Introduction

Lithium-ion batteries (LIBs) are considered as the most promising energy storage technologies for cellular phones, notebook PCs, and electric vehicles. Increasing the energy density of the Li-ion batteries is necessary to use them in higher-energy applications such as hybrid electric vehicles [1]. Commercially used carbon-based anode materials possess very low energy density and poor theoretical capacities [24]. In order to enhance the energy density of the electrode material, intermetallic anodes are being analyzed. Tin-based anodes are found to possess higher theoretical capacity and more lithium uptake [Li22Sn5–994 mAh g−1] compared to the carbon-based materials. Despite of high theoretical capacity of these types of anodes, they undergo severe structural instability during alloying/de-alloying process of Li ions, which leads to poor cyclability of the battery and hence minimized lifetime [58].

The range of speculations to heighten the stability of these types of conversion anodes are by preparing composites with carbon or other metal dopants [911]. An effective approach is employing active/inactive metal dopants, which are shown with distinctive illustrations [6, 1226]. However, these approaches have shown only limited enhancement. The inactive metal dopants can enhance the electrical properties of the tin-based alloy anodes by providing a flexible matrix for lithiation and de-lithiation process to hinder the structure of the electrode from volumetric changes [27, 28]. Among various dopants, Fe-doped tin-antimony (SnSb) alloys deliver high theoretical capacity compared to the other metal additives in the SnSb matrix. Cobalt-doped Sn anode has been reported by other researchers [29], which was found to exhibit improved cycling performance. However, Sn-Co anode delivered low capacity compared to the Fe-based SnSb matrix [30].

In this work, Ce, a rare earth metal element, and Co, a transition metal element, have been co-doped in the tin-antimony system to enhance the cyclability of the SnSb anode. Being inactive dopants, Ce and Co do not show any additional redox activity in the tin-antimony system; still, they improve cyclability of the anode. Besides, the dopants in the SnSb matrix not only provide structural stability but also increase the electronic conductivity of the matrix. Such an augmentation in electronic conductivity favors the high rate performance of the anode material. This report authenticates that Ce and Co co-doped SnSb can serve as an effective negative electrode for Li-ion batteries.

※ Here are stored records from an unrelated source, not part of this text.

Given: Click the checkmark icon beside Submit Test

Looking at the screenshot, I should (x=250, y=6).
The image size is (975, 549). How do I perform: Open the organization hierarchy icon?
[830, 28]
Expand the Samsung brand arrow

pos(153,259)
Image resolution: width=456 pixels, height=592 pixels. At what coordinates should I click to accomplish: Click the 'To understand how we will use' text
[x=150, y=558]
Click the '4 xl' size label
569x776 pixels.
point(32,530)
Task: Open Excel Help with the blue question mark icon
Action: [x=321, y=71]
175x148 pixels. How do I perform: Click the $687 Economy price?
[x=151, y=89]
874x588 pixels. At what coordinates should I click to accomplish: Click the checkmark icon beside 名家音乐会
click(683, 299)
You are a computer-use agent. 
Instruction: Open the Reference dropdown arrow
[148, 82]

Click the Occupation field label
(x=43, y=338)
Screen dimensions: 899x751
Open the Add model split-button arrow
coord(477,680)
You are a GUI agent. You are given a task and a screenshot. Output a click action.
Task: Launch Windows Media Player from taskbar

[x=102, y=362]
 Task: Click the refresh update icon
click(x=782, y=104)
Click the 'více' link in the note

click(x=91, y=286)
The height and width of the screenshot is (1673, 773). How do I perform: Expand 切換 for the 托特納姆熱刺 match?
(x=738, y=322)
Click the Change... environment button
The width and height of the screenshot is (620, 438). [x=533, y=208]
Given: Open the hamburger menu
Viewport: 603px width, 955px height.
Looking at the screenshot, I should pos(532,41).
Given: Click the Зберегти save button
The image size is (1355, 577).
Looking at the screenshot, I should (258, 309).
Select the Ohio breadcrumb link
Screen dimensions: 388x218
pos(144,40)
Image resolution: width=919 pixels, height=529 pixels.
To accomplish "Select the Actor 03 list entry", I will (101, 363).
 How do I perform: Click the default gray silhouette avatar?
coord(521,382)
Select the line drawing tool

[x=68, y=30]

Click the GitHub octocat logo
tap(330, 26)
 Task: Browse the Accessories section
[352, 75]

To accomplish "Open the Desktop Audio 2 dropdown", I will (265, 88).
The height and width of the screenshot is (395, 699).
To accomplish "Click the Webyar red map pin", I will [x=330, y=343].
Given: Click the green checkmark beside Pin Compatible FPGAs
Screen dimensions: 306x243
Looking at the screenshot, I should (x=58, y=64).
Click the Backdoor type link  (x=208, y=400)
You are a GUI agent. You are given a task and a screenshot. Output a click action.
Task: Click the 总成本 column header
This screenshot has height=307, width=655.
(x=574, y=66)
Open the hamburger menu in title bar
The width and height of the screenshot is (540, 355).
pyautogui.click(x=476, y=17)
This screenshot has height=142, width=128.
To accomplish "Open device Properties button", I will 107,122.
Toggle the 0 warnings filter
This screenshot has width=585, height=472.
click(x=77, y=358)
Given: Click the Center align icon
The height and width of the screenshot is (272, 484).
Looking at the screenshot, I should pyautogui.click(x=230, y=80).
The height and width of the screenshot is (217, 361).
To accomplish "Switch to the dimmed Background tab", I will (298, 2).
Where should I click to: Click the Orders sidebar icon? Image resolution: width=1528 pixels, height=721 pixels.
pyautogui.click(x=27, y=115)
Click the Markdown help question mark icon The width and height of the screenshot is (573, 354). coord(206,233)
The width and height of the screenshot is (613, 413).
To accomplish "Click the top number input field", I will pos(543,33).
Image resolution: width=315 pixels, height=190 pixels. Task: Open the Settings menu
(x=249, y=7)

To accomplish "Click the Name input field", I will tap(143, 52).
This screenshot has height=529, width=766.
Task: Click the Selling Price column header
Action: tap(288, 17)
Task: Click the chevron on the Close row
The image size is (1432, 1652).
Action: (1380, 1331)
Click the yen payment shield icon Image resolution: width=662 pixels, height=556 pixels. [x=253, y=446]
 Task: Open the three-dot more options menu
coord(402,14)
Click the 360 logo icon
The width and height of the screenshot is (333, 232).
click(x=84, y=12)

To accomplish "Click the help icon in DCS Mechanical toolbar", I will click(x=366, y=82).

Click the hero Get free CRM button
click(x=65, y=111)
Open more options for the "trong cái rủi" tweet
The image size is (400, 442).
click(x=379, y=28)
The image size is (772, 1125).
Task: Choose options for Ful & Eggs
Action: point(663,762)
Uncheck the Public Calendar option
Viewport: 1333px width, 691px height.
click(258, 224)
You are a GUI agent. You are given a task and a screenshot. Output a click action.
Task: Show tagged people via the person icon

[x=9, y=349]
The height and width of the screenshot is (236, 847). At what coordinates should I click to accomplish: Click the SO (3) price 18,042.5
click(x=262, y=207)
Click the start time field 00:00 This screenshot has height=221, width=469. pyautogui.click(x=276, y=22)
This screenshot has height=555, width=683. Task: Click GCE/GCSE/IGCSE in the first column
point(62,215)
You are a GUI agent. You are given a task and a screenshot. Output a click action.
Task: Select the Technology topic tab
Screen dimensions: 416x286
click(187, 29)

Synthesis of anode materials

Tin-antimony nanoparticles were prepared by the simple co-precipitation technique. Stoichiometric amounts of metal chlorides of tin and antimony and tri-sodium citrate were dissolved in 40 ml distilled water. Following thorough mixing, this solution was reduced by the solution, which contains NaBH4 and NaOH reducing agents. Vigorous stirring of this mixture resulted in SnSb precipitates in the mixture solution. This precipitate was collected and washed with HCl, acetone, and distilled water, respectively. Co and Ce dopants were introduced into the metal chloride solution during the synthesis of SnSb:Ce, Co. All the remaining steps were followed as mentioned in the SnSb synthesis. The obtained precipitates were collected and used for further analysis.

These powders were tested for structural analysis (Panalytical XPertPro with Cu-Kα radiation), electrochemical analysis, and impedance analysis (Bio-Logic, SP-150). For impedance analysis, the samples were made into circular pellets (0.8-cm diameter and 1-mm thickness) and coated with Ag paste on both sides for electrical contact. The results obtained are discussed in the following sections.

Electrode preparation

SnSb and doped electrodes were fabricated with an active material, an acetylene black conductor, and a PVdF binder with a weight ratio of 85:10:5 and mixed thoroughly to form slurry using N-methyl-2-pyrrolidone solvent. The slurry was coated onto a copper current collector with an apparent area of 1 cm2 and dried at 100 °C for 24 h for solvent evaporation.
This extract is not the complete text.